VietNamNet Bridge – Around 40,000 people in Vietnam die because of smoking annually, equivalent to the death cases caused by HIV/AIDS until March 2008, an expert said at a seminar in late April in Hanoi.

 


“The dead victims of traffic accidents in Vietnam in 2007 were 13,200. This number is scary, but it is less than one third of deaths caused by cigarettes in a year,” said Pham Hoang Anh, director of the HealthBridge Canada in Vietnam.

 

She said that the death cases by cigarettes may reach 70,000 a year if effective measures to control tobacco are not implemented.

 

Recent research shows that cigarette smoke contains up to 7,000 toxic substances, not 4,000, including at least 70 carcinogens. Not only smokers but people around them are at high risks of getting cancer.

 

According to research work conducted at the National Cancer and Turmor Hospital (K Hospital) in Hanoi, the risk of getting cancer for 6-month smokers is 6.5 times more than non-smoking people.

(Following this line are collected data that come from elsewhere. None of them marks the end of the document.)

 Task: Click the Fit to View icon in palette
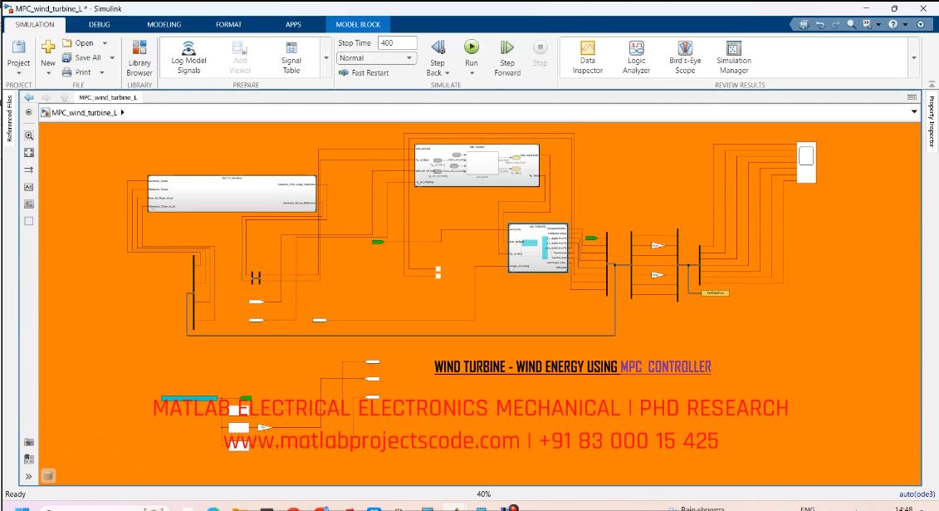point(29,152)
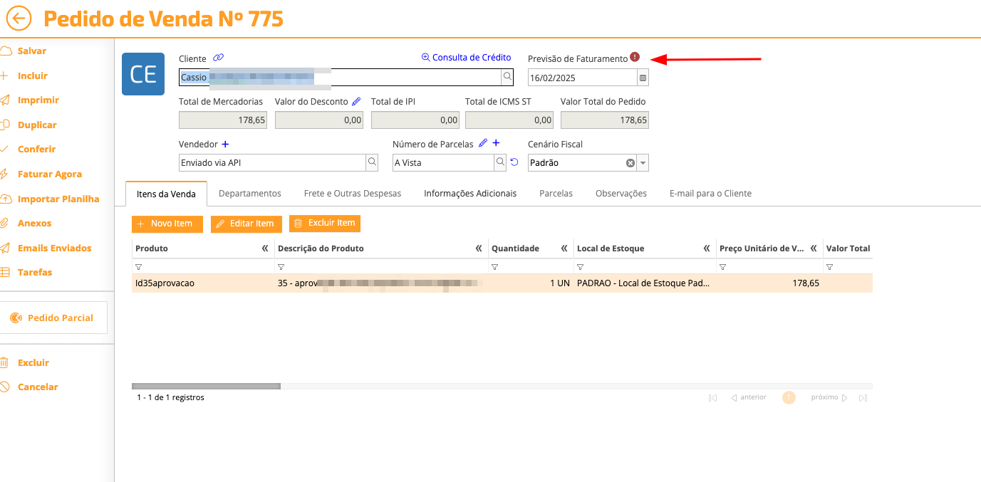
Task: Expand the Cenário Fiscal dropdown arrow
Action: tap(643, 163)
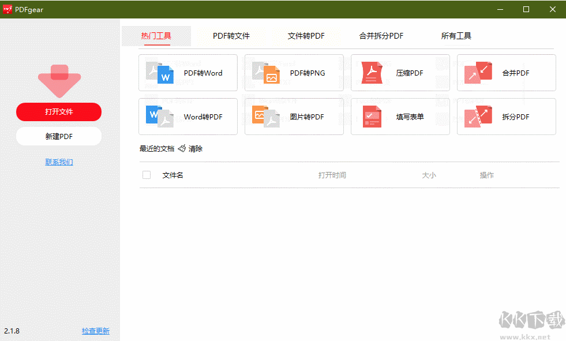Viewport: 566px width, 341px height.
Task: Open the PDF转PNG converter icon
Action: (x=266, y=73)
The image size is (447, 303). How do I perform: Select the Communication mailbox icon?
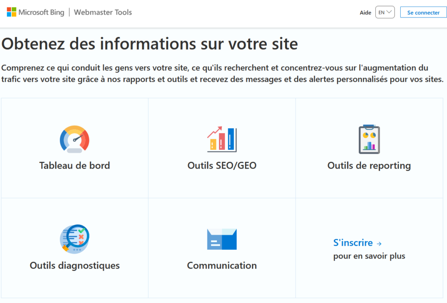coord(222,239)
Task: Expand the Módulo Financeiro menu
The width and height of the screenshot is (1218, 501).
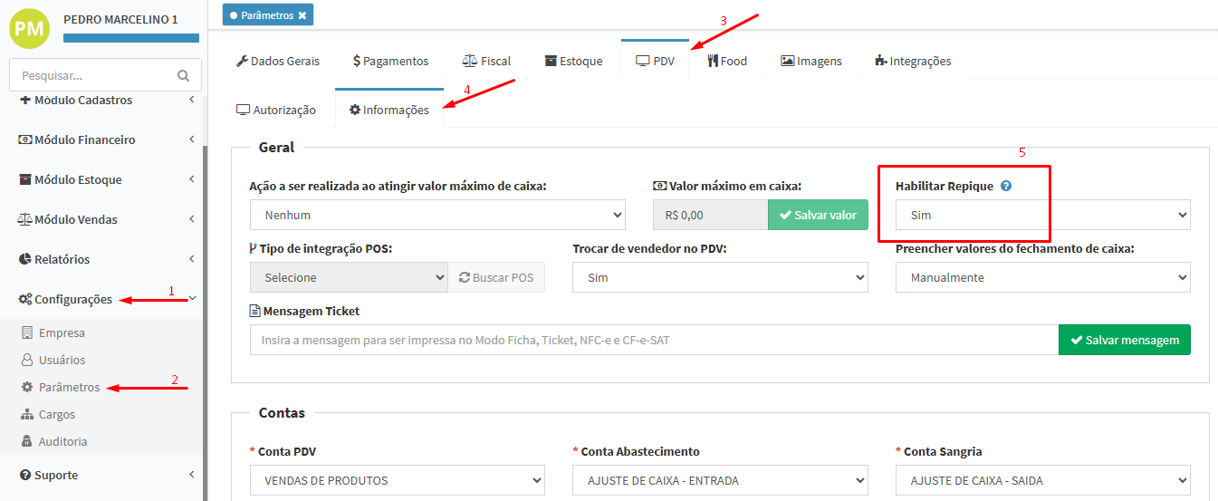Action: click(x=83, y=140)
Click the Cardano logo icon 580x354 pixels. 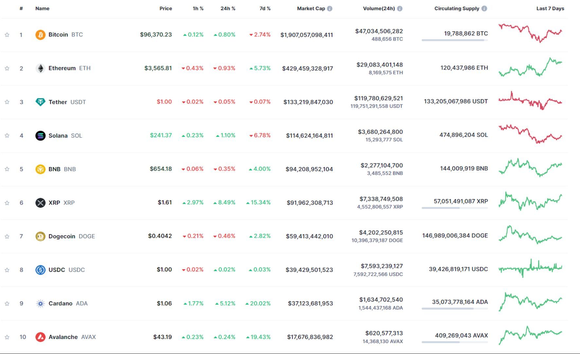tap(40, 304)
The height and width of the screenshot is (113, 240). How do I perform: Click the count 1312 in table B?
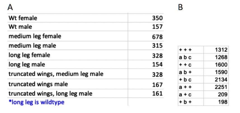(221, 50)
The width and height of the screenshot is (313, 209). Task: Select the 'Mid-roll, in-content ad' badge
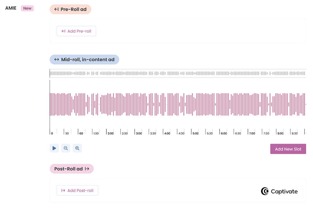(x=84, y=60)
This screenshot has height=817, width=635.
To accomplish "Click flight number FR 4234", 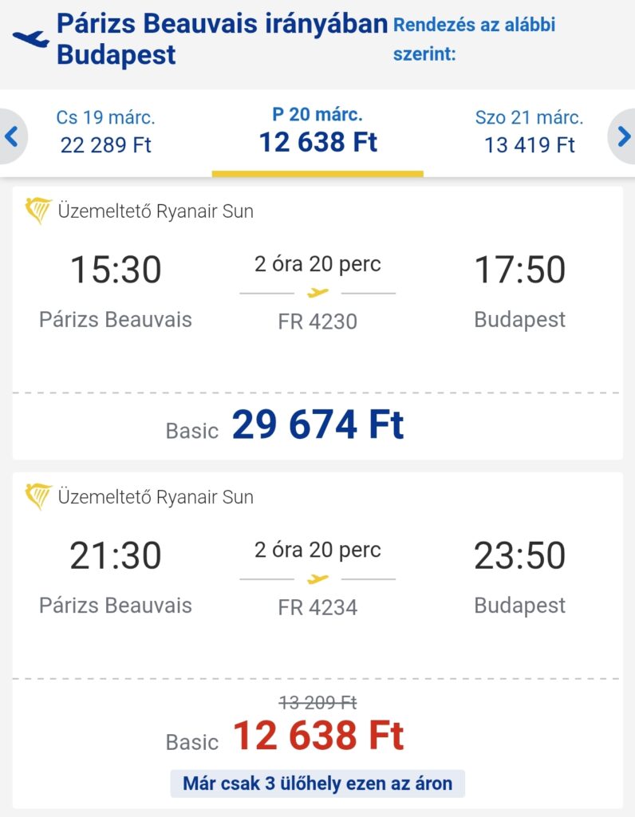I will [x=318, y=607].
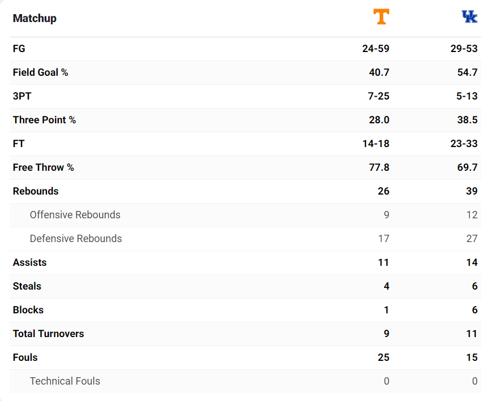The height and width of the screenshot is (401, 487).
Task: Click the Tennessee orange T logo
Action: click(381, 16)
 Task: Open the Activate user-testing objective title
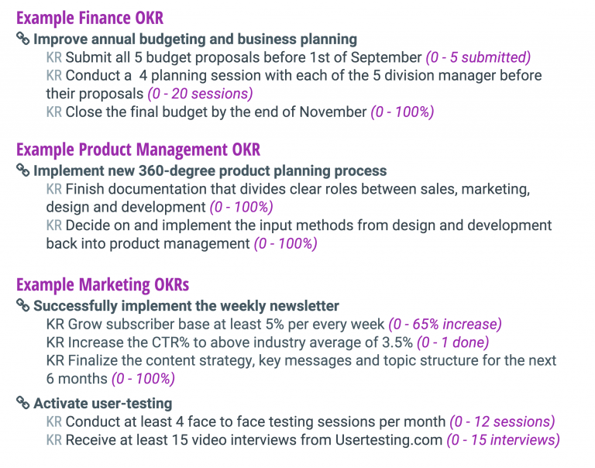[x=103, y=403]
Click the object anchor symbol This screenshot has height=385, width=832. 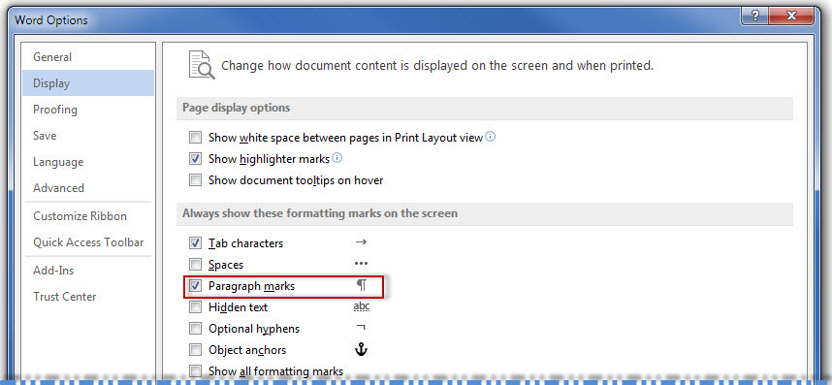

Kids in families with smokers face risks to catch pneumonia, bronchitis, asthma and sudden death of eight times more than other children.

 

One effective measure to reduce the numbers of smokers; is printing pictures featuring the harmfulness of tobacco on cigarette packs, but in Vietnam, the warnings are only in words so they are almost ineffective.

 

A survey reveals that nearly 40 percent of smokers in Vietnam can remember the warning “smoking may cause lung cancer” printed on packs of cigarette.

 

“The Ministry of Health worked out a roadmap to print picture-warnings on packa of cigarettea in 2007, but this measure has not been implemented,” Hoang Anh said.

 

Though Vietnam bans people from smoking at public sites, until now, no one has been fined for smoking at public sites, Hoang Anh added.